How to get keen about ‘keen wa’

Quinoa may be a perfect food, but not by itself

I wanted to love quinoa because the top nutrition guru Patrick Holford reckons it is the best of all super-grains, a near-perfect food — and such is his dietary expertise that if Patrick told me that bed mites had an antidepressant effect, I’d eat my mattress.

Quinoa has lots of protein, including the amino acid lysine, which is rare in grains, plus iron, lots of B vitamins and magnesium. It also has an interesting taxonomy — it’s classified as a pseudocereal (not in the Coco Pops sense), which means that it isn’t a true grain but is the seed of a plant that is a fourth-removed cousin of spinach, which it smells like when you cook it. Legend has it that Inca soldiers mixed it up with fat, rolled it into spheres and called them “war balls” — not to lob as ammunition, but to eat for warrior energy. Wouldn’t you love to see “war balls” on a menu?

But the first time I tried to cook this quinoa (after mispronouncing it to the guy with the regulation dreadlocks in the heath-food shop — “Actually, it’s pronounced keen-waa” he snorted, making it sound like a cross between a world music artist and a dubious oriental sexual practice), it was a disaster. My first mistake — and don’t let it be yours — was not to rinse the tiny grains to wash off the bitter saponins, the same chemicals that give uncooked spinach its acidic bite and can leave a soapy aftertaste.

In theory it is prewashed but there is always some residue. You need a really fine-mesh colander to do it, and if you don’t do it you end up with a bitter, gelatinous porridge.

My second mistake was to be unduly alarmed that halfway through cooking, the kernels seemed to grow little tails — less like protein, more like protozoa. “Good God, they’re alive!” I shrieked, running out of the kitchen to phone Rentokil. The third mistake was to taste it neat.

Still determined to have quinoa for breakfast, it was back to the health-food shop to buy “quinoa popcorn” — suitable for a cold cereal, it said. This turned out to be a gross misnomer: nothing like film food, but a bit more like a tiny version of puffed wheat, without the personality.

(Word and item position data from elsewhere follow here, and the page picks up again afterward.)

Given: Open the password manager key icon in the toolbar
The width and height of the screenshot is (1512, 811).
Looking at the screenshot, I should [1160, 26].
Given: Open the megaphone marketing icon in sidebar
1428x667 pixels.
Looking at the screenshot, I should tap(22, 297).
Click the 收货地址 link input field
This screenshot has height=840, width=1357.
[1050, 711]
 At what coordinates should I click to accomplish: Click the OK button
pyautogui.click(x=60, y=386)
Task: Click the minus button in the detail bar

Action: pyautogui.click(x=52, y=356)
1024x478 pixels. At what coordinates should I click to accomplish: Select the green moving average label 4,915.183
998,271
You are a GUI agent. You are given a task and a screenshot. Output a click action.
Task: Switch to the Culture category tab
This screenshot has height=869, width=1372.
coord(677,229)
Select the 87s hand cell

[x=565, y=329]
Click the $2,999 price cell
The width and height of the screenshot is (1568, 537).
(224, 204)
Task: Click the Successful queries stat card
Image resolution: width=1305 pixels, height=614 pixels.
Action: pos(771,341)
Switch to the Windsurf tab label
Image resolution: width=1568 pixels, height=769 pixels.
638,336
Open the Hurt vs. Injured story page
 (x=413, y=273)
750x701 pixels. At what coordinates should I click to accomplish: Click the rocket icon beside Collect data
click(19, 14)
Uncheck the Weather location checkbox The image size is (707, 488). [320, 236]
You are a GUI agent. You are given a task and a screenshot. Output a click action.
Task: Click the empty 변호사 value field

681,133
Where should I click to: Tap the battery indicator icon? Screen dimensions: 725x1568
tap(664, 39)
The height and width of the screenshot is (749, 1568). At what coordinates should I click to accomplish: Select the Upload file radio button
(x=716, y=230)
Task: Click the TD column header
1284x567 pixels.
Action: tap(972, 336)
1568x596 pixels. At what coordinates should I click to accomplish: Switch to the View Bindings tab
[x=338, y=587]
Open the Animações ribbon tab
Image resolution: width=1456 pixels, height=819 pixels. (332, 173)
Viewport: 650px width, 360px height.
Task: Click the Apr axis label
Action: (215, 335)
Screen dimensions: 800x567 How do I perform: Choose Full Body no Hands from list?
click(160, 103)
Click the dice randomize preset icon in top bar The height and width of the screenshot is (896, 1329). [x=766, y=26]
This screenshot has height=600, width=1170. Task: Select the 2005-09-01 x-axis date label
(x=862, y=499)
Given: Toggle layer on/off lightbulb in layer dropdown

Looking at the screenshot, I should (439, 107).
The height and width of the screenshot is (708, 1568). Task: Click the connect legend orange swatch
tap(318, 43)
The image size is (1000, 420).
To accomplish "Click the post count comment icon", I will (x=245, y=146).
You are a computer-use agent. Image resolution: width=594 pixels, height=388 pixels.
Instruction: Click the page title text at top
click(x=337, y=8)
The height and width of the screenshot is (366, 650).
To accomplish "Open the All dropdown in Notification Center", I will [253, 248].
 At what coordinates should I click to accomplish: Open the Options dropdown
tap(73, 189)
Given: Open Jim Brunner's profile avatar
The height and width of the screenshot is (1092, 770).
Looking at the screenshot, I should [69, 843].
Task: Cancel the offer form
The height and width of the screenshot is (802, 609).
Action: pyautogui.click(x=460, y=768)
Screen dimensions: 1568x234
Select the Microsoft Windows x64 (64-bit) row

A splash of freezing cold soya milk — may as well go the whole health hog — and a dollop of honey, and I still felt as if I was eating Styrofoam packaging granules.

You know you are doing something wrong with quinoa when top people — not just health gurus such as Holford, Joanna Hall and Matt Roberts, but proper food lovers like Nigel Slater — say it goes with everything, cooks faster than rice, tastes nutty and the little tail things add crunch.

So it was back to the kitchen to toast the quinoa first in a cast iron pan (makes the world of difference), stir-fry some vegetables with plenty of onions, garlic, ginger and soy sauce, boil the toasted quinoa (one part grain to three parts low-salt vegetable stock), mix the lot up and chuck in some raw pumpkin seeds and a few snips of spring onion, and it was actually moreish, whereas most of my recipe improvisations are lessish.

The key is to use it like rice in savoury dishes, not porridge or anything sweet or breakfast-like, go for a mix of textures (crunchy, soft, and inbetween) and strong flavours and you can’t go wrong.